Task to carry out:
The expected result is every line of the records, printed exactly.
Data for review below:
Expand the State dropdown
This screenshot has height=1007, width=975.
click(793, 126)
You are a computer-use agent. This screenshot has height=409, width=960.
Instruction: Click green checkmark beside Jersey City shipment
End of Data for review.
Task answer:
Expand the State dropdown
This screenshot has height=1007, width=975.
click(793, 126)
You are a computer-use agent. This screenshot has height=409, width=960.
Instruction: Click green checkmark beside Jersey City shipment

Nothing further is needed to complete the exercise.